Zu dem Zwischenfall war es gekommen, als Lioren über eine der Waldsiedlungen geflogen war, die schon lange vorher abgesucht und für von jeder intelligenten Lebensform verlassen erklärt worden war, was sich als ein fataler Irrtum herausstellen sollte, denn die Bewohner hatten sich einfach in den Wald zurückgezogen, um dem Suchtrupp zu entgehen. Als Lioren den kleinen Krieg entdeckte, der von sechs DCSLs auf einer mit Gras bewachsenen Lichtung zwischen zwei Gebäuden ausgetragen wurde, ließ er den Piloten des Flugzeugs, in der normalerweise eine Besatzung von vier Nidianern gesessen hätte, wären nicht seine langen tarlanischen Beine gewesen, einen Halbkreis drehen und landen. Doch bis Dracht-Yur dem Oberstabsarzt dabei geholfen hatte, sich aus dem winzigen Sitz des Flugzeugs herauszuwinden, war der Nahkampf bereits beendet, und vier Cromsaggi lagen reglos auf dem Boden.

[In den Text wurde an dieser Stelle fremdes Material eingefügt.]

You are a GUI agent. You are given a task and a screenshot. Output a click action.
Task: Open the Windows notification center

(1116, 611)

Trotz der zahlreichen Bißwunden und der von Händen verursachten Verletzungen, von denen die Körper übersät waren, konnten Lioren und Dracht-Yur sie als drei tote Männer und eine Frau erkennen, deren Lebenserwartung sich nur noch in Sekunden messen ließ. Auf einmal deutete Dracht-Yur auf eine nahe Stelle auf dem Boden, von der aus sich zwei getrennte Spuren im niedergetretenen und blutbespritzten Gras zur offenstehenden Tür von einem der beiden Gebäude hinzogen.

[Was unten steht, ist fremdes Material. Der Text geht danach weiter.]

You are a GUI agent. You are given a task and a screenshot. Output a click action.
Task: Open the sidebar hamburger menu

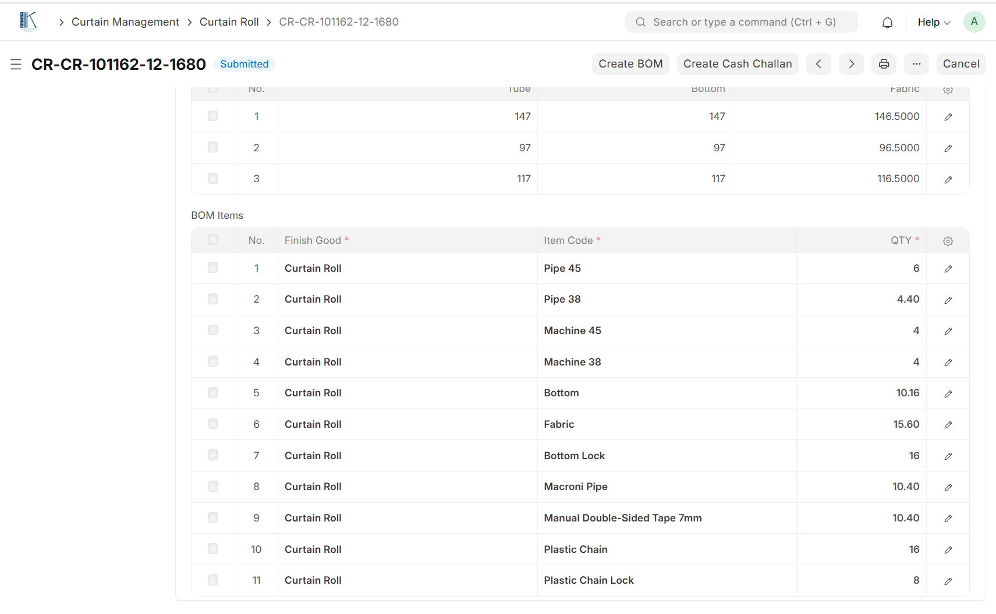pos(16,64)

Der Vorteil eines längeren Schritts bedeutete in diesem Fall, daß Lioren Sekunden vor dem Nidianer durch die Tür ging, und der Anblick der beiden sich windenden, blutigen Körper, die sich im tödlichen Kampf auf dem Boden ineinander gekrallt hatten, verstärkten die Wut und den Ekel, die ihn angesichts derart tierischen Verhaltens zwischen angeblich intelligenten Lebewesen befielen. Mit einem Schritt nach vorne schob er schnell einen seiner mittleren Arme zwischen die beiden sich fest zusammenpressenden Körper und versuchte, sie auseinanderzudrücken. Erst da machte er die bestürzende Entdeckung, daß es sich nicht, wie er zuerst angenommen hatte, um zwei Männer handelte, die bis auf den Tod miteinander kämpften, sondern um einen Mann und eine Frau, die gerade Geschlechtsverkehr hatten.

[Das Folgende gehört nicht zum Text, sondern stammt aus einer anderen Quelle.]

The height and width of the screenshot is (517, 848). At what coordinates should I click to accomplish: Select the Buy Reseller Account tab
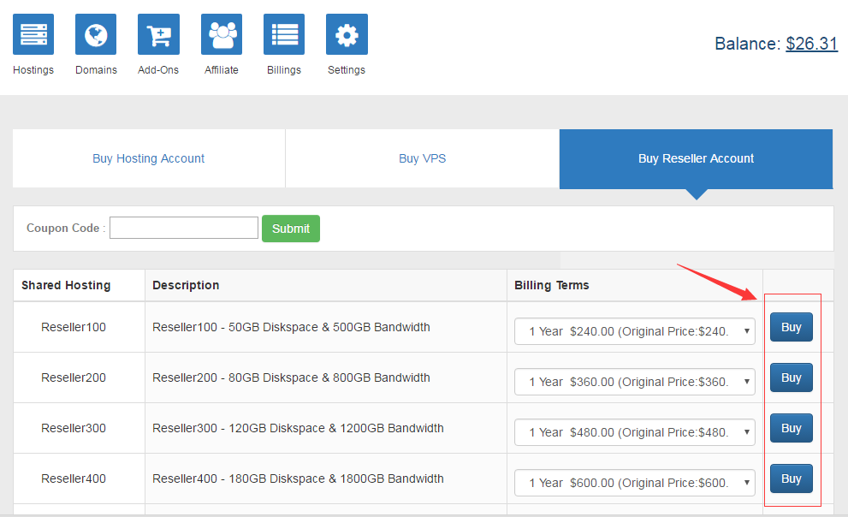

Lioren ließ sie höchst peinlich berührt los und zog sich schleunigst zurück, aber plötzlich lösten sich die beiden DCSLs voneinander und warfen sich auf den Oberstabsarzt, gerade als Dracht-Yur hereinkam und ihm in die Hinterbeine rannte. Durch die Wucht des doppelten Angriffs stürzte Lioren nach hinten, so daß er schließlich ausgestreckt auf dem Boden lag, wobei sich die beiden Cromsaggi über ihm befanden und der Nidianer irgendwo unter ihm. Innerhalb von Sekundenbruchteilen kämpfte er um sein Leben.